The self-propelled cannon vehicle in which the historic leader Fidel Castro was traveling arrived at the last redoubt of mercenaries to complete the victory against 1,500 troops of the 2506 Brigade, financed by the United States.
According to historical researches, the so-called Operation Pluto, inherited by President John F. Kennedy from Dwight Eisenhower’s administration, thus failed and the first great military defeat of US imperialism in America took place.
Some 1,200 Playa Giron prisoners were accused of treason against the Homeland, tried and after a period of time in prison, exchanges began to return them to the United States in exchange for compensation.
“The incredible thing is that the lawyer who negotiated with me, the CIA tried to use him to bring me as a gift a diving suit that was impregnated with fungi and enough bacteria to kill me,” Fidel Castro said in an interview with journalist Ignacio Ramonet.
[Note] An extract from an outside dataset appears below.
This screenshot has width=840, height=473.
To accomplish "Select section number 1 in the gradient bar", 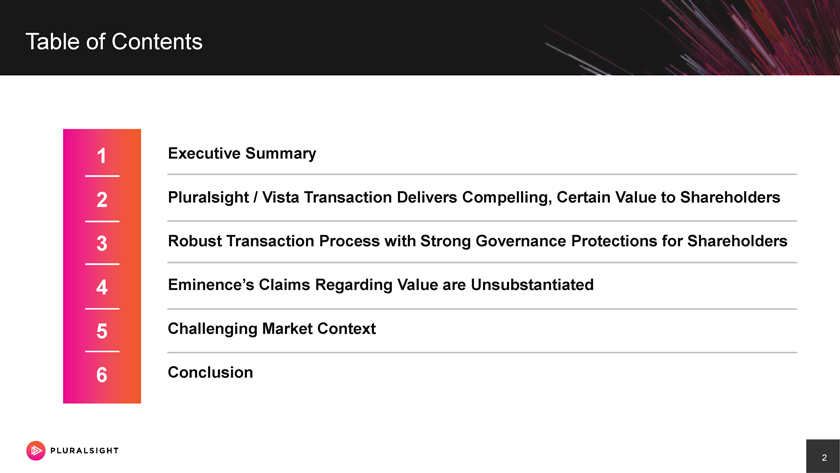I will pyautogui.click(x=102, y=156).
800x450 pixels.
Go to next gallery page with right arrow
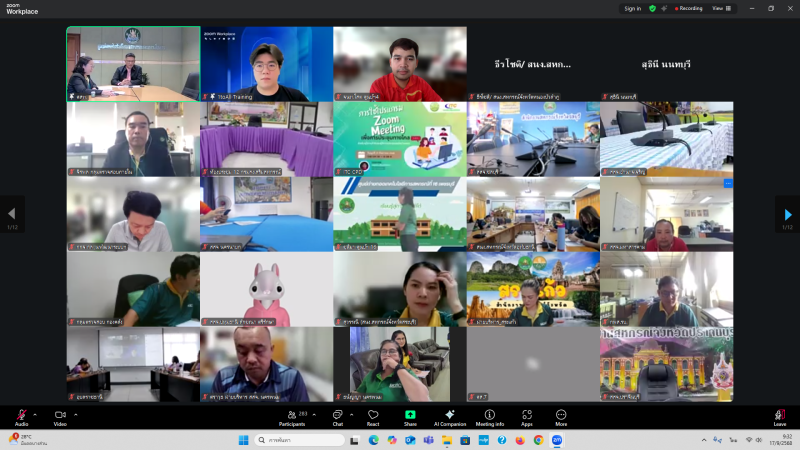tap(787, 215)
The historic leader was referring to James Donovan, who first traveled to Cuba in August 1962 and with whom an agreement was reached to receive an indemnity of some 52 million dollars in food and medicine in exchange for the invaders.
Some members of that 2506 assault brigade are still alive, they participated in other aggressive actions against their country of origin, supported President Donald Trump (2017-2021) in his economic war of suffocating the island and 61 years later, still await the fall of the revolutionary Government.
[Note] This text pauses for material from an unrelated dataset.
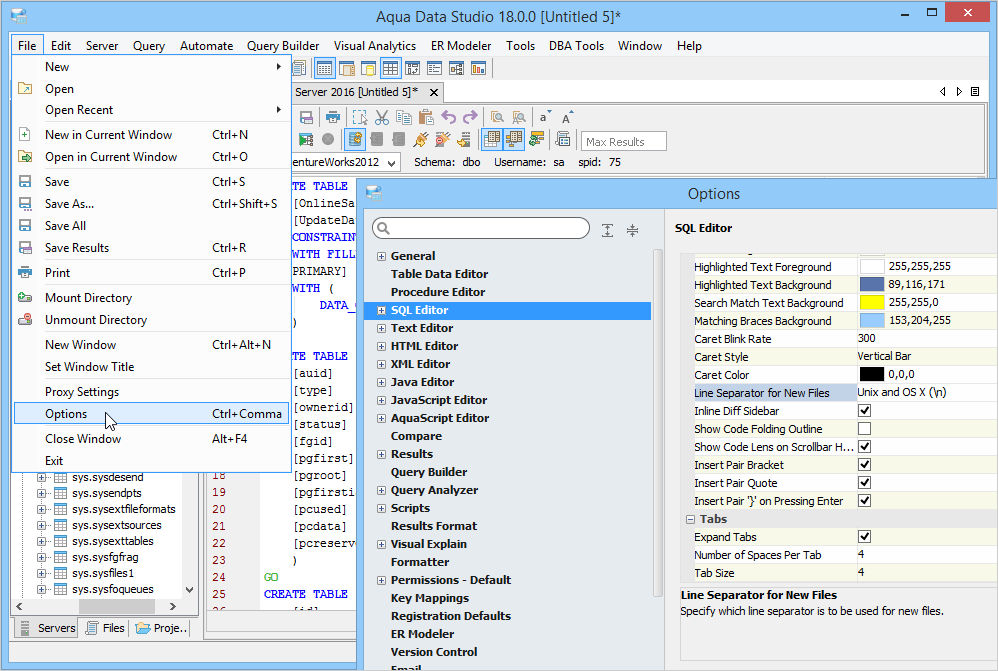Click the yellow Search Match Background swatch

(871, 303)
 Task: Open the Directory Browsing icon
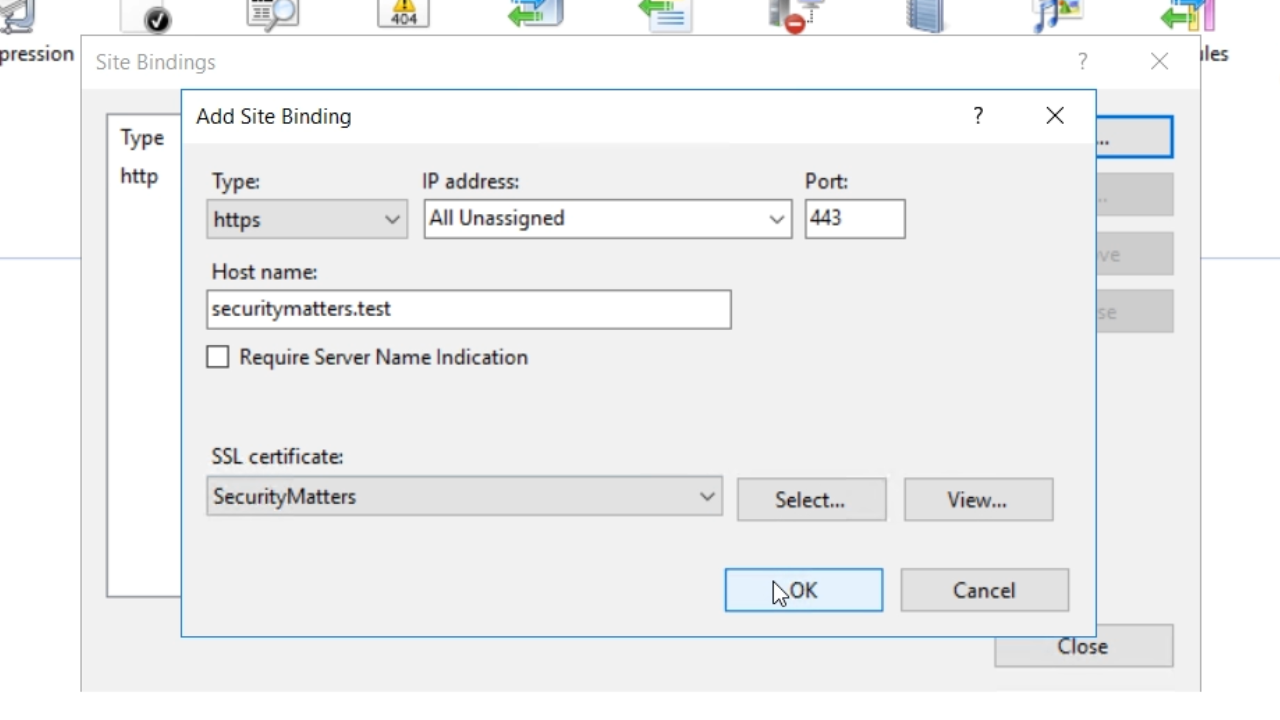point(272,15)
On April 24, 1961, the US president acknowledged his government’s involvement in the events and as of then, Washington designed new strategies to end the young Revolution 90 miles away.
On November 30, 1961, the US president approved Operation Mongoose, the largest subversive plan orchestrated against Cuba, responsible for some 5,000 acts of sabotage and terrorist acts on Cuba in less than 10 months.
Successive US administrations continued with the same objective, legally codified the blockade against the Caribbean nation with the Helms-Burton Act (1996) and according to the Cuba Money Project website, they allocated more than 261 million dollars to subversion in the last three decades.